_Data provided_:
--

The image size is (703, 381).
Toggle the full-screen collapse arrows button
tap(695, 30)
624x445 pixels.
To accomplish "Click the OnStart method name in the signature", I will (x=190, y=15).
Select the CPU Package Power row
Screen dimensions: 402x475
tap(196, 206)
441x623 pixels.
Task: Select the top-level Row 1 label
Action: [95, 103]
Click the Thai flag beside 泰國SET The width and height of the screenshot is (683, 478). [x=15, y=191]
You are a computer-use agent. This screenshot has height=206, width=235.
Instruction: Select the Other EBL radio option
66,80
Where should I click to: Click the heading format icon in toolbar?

--

_The task_: Word for word, write out every record in the listing.

_Written reply_:
The image size is (703, 381).
Toggle the full-screen collapse arrows button
tap(695, 30)
624x445 pixels.
To accomplish "Click the OnStart method name in the signature", I will (x=190, y=15).
Select the CPU Package Power row
Screen dimensions: 402x475
tap(196, 206)
441x623 pixels.
Task: Select the top-level Row 1 label
Action: [95, 103]
Click the Thai flag beside 泰國SET The width and height of the screenshot is (683, 478). [x=15, y=191]
You are a computer-use agent. This screenshot has height=206, width=235.
Instruction: Select the Other EBL radio option
66,80
Where should I click to: Click the heading format icon in toolbar?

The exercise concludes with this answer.